Work to be completed:
Only lines containing the word "target" belong in the answer; copy each one from the records.

[Entries taken from a collection]
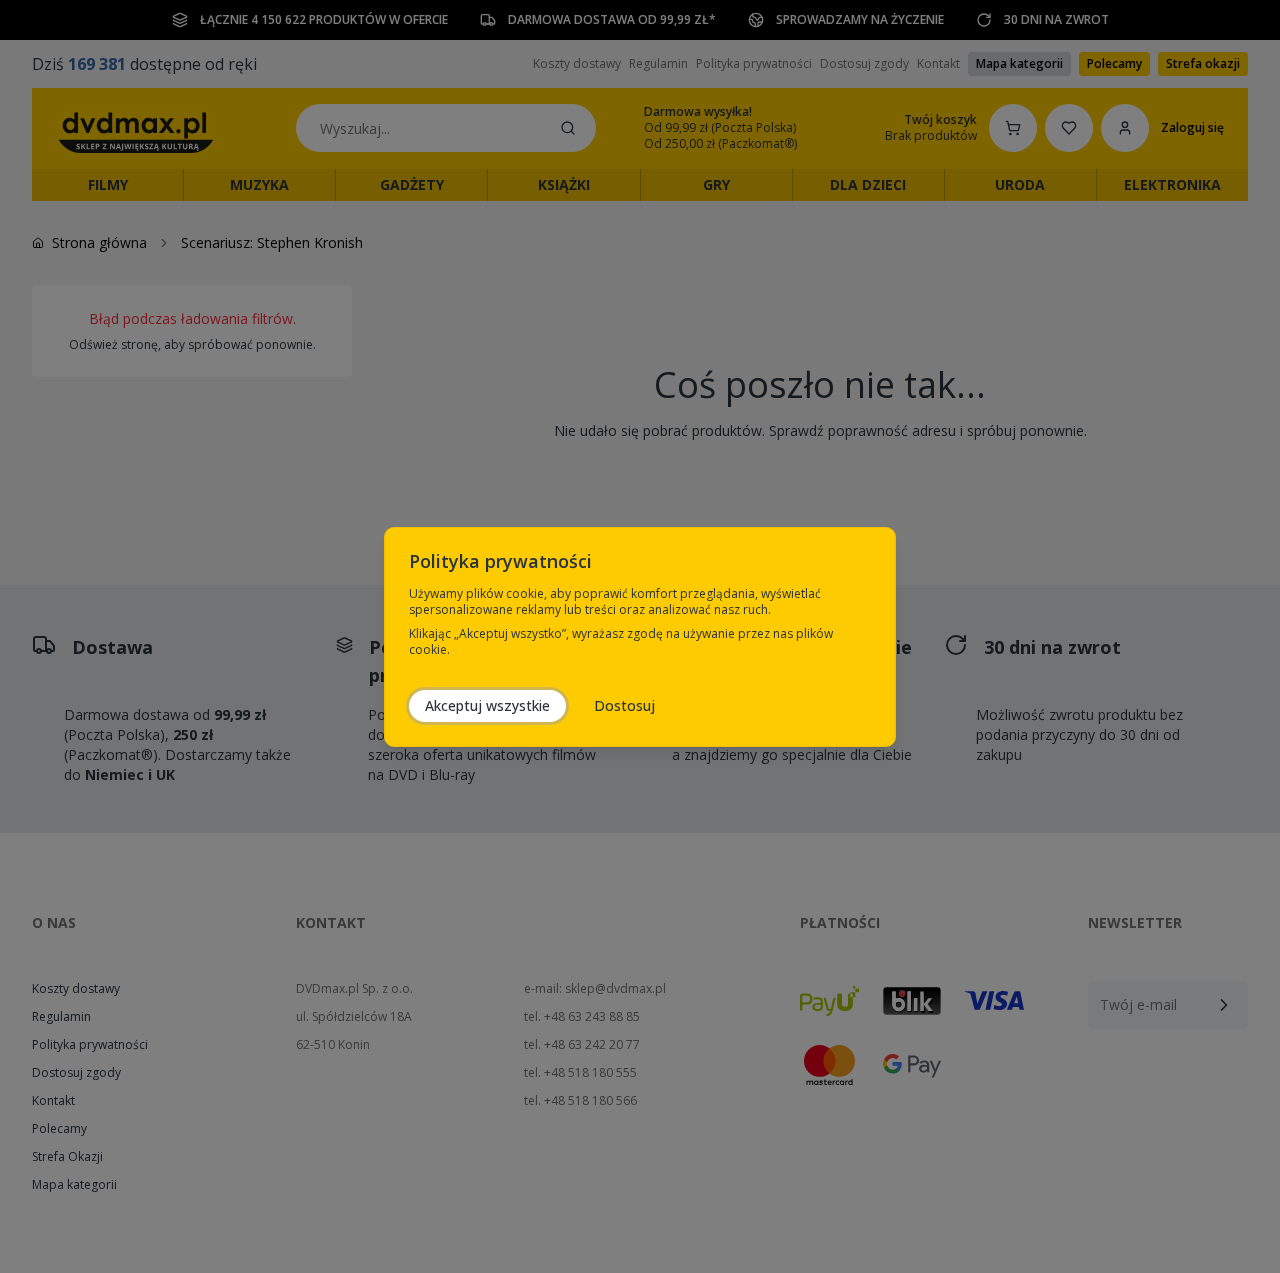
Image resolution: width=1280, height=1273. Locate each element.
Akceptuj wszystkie (487, 705)
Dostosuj (624, 705)
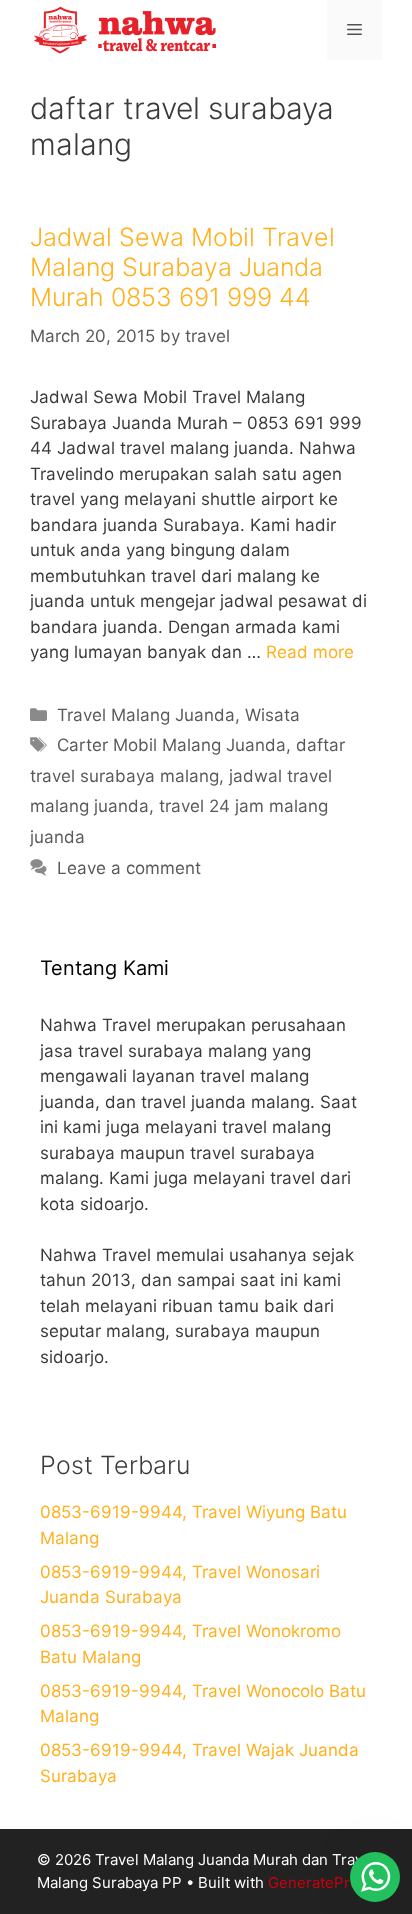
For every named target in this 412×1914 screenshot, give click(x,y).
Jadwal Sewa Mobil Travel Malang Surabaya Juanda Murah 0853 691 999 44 (182, 267)
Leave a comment (129, 868)
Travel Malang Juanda (146, 715)
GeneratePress (321, 1882)
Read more (310, 652)
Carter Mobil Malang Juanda (171, 745)
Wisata (272, 715)
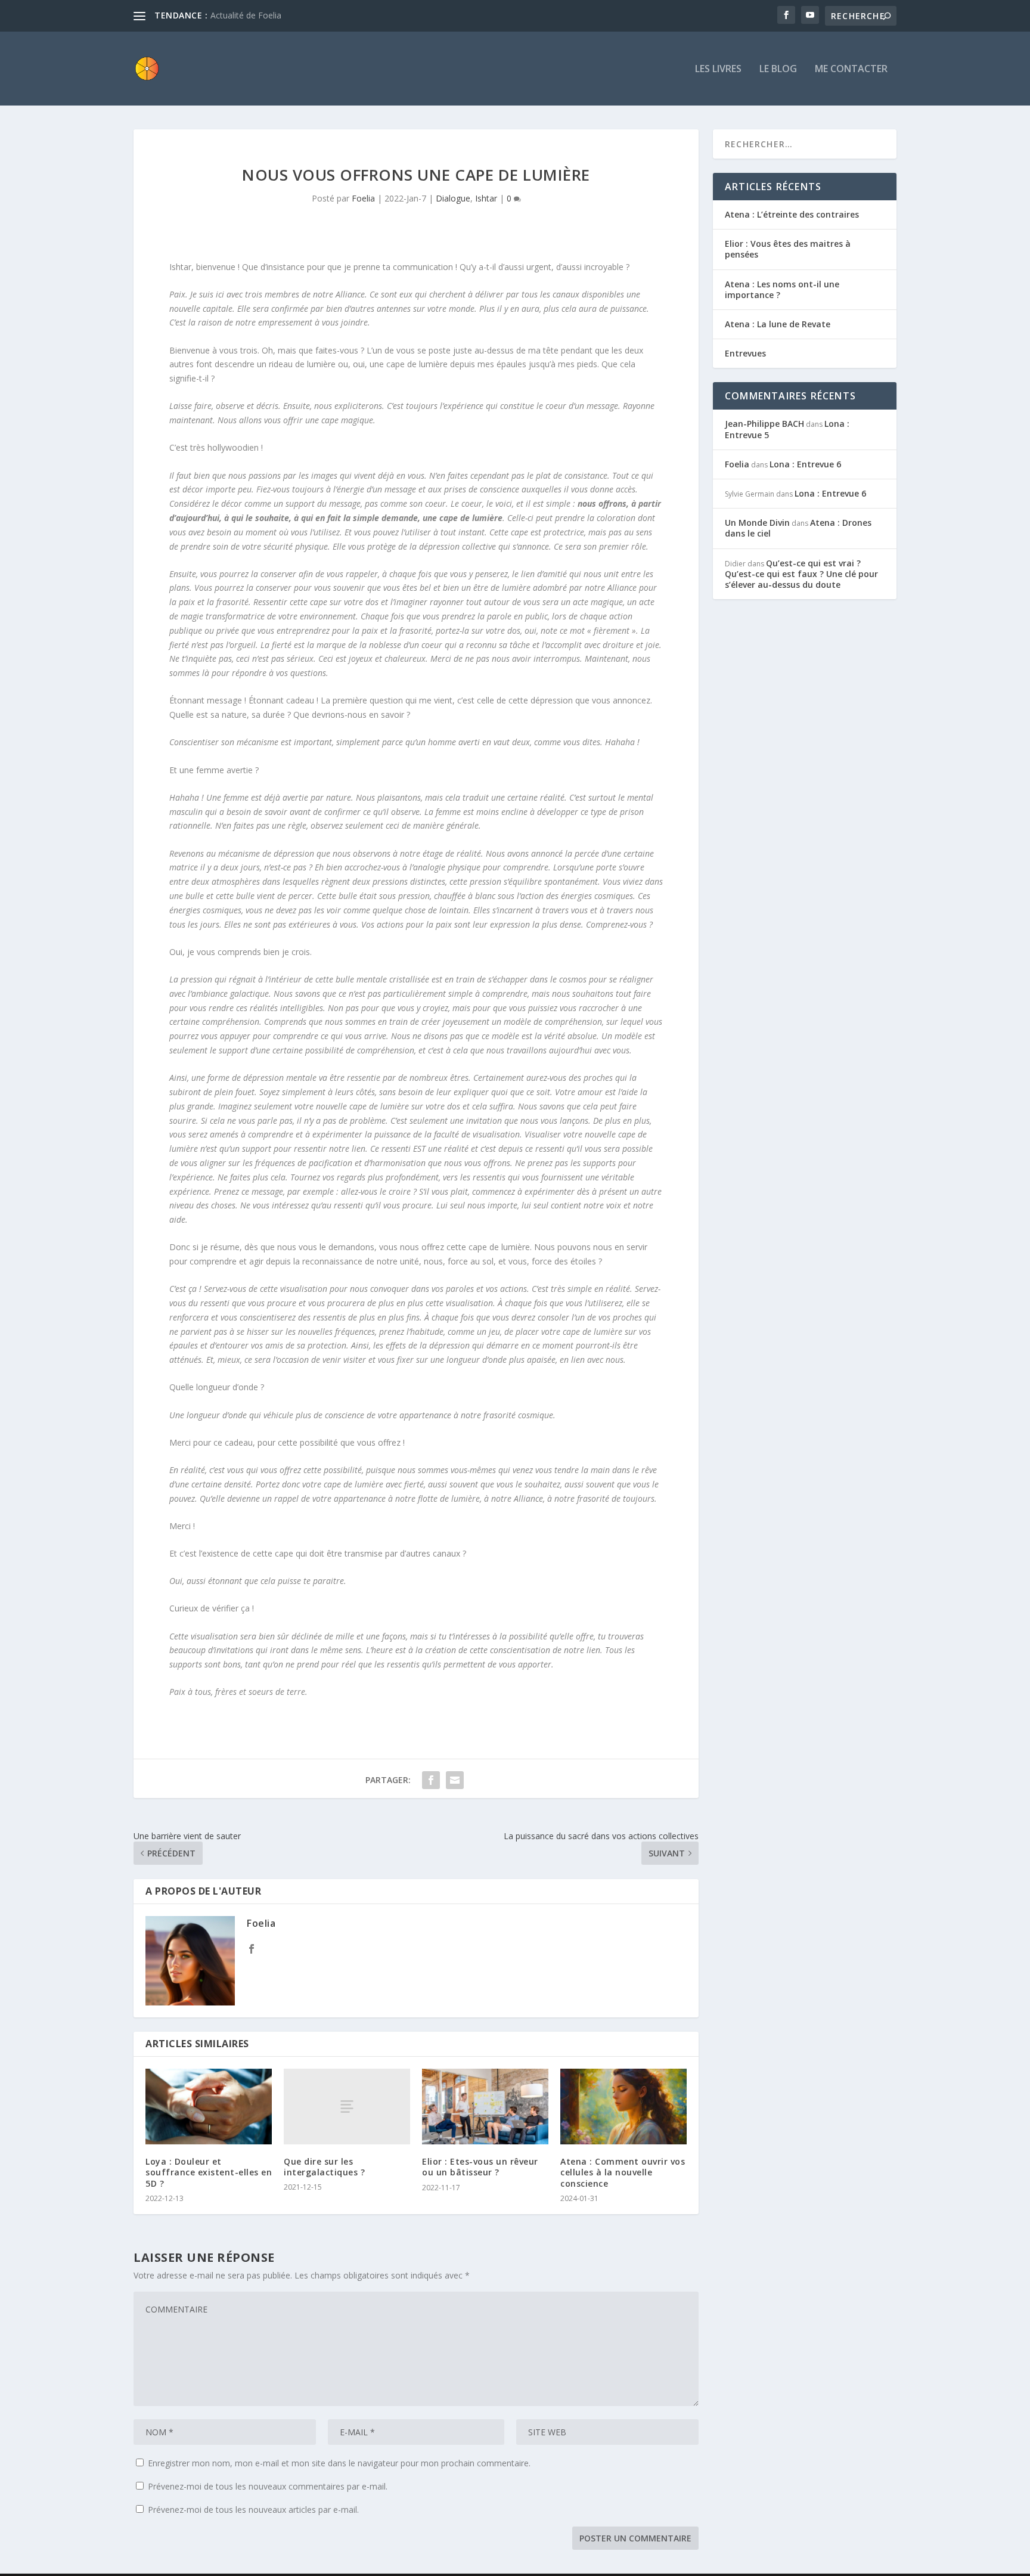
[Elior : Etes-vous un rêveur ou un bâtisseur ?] (485, 2106)
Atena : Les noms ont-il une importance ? (782, 289)
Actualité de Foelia (245, 15)
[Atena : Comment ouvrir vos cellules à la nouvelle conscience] (623, 2106)
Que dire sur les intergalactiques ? (324, 2167)
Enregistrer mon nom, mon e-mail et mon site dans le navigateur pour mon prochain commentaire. (339, 2463)
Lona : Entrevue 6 (805, 464)
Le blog (778, 69)
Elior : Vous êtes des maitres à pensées (788, 249)
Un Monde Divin (757, 522)
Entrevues (745, 353)
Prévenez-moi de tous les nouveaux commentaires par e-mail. (267, 2486)
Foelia (363, 198)
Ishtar (486, 198)
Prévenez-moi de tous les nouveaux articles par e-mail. (253, 2509)
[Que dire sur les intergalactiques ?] (347, 2106)
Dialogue (453, 198)
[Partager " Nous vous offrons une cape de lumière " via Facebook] (431, 1780)
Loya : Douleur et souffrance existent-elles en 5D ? (208, 2172)
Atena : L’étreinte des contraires (792, 214)
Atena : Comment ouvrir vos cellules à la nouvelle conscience (622, 2172)
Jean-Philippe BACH (764, 423)
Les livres (718, 69)
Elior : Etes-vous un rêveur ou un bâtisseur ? (480, 2167)
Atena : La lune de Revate (777, 324)
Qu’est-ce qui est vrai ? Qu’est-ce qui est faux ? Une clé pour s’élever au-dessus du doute (801, 573)
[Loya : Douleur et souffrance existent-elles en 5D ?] (208, 2106)
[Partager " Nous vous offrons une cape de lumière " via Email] (455, 1780)
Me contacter (851, 69)
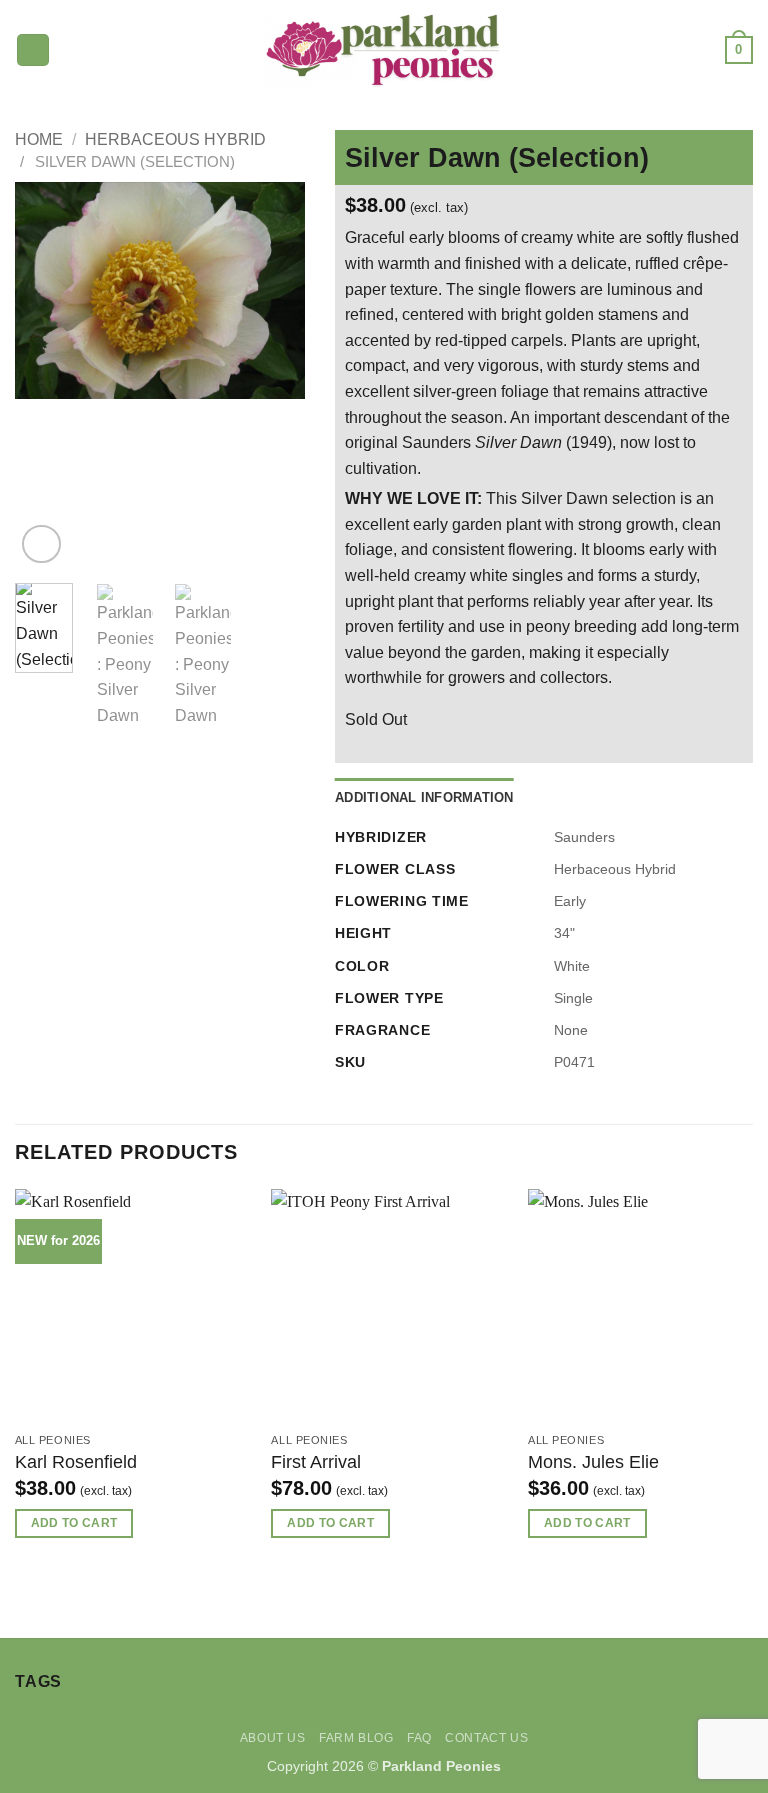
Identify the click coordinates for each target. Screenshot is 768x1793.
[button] (33, 50)
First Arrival (316, 1462)
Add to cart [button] (74, 1523)
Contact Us (486, 1738)
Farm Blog (356, 1738)
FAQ (419, 1738)
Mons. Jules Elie (593, 1462)
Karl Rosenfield (76, 1462)
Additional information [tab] (424, 797)
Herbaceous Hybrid (175, 139)
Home (39, 139)
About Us (273, 1738)
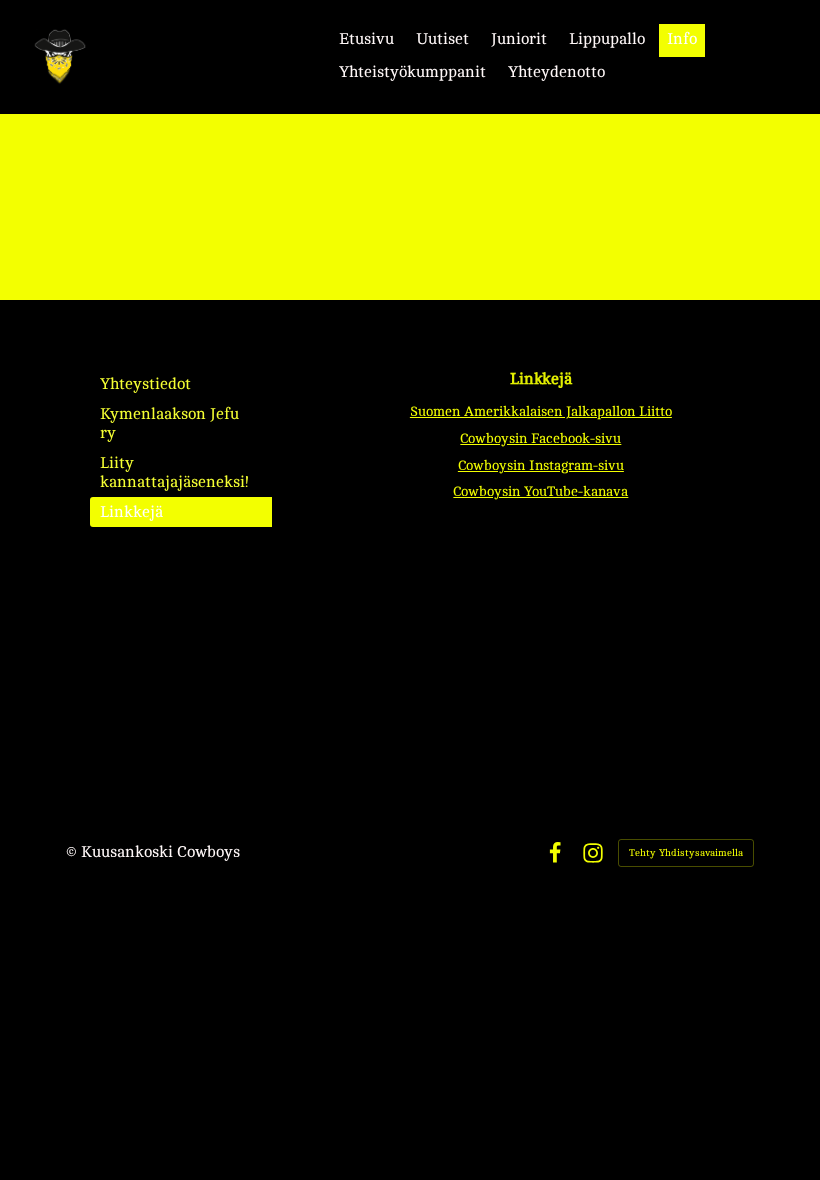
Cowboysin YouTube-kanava (540, 491)
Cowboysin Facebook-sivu (540, 438)
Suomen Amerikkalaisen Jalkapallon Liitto (541, 411)
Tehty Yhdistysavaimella (686, 852)
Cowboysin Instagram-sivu (541, 465)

Answer to the problem:
For every named target in this 412×1914 screenshot, give click(x,y).
Identify the click coordinates for each target. Screenshot is 768x1793.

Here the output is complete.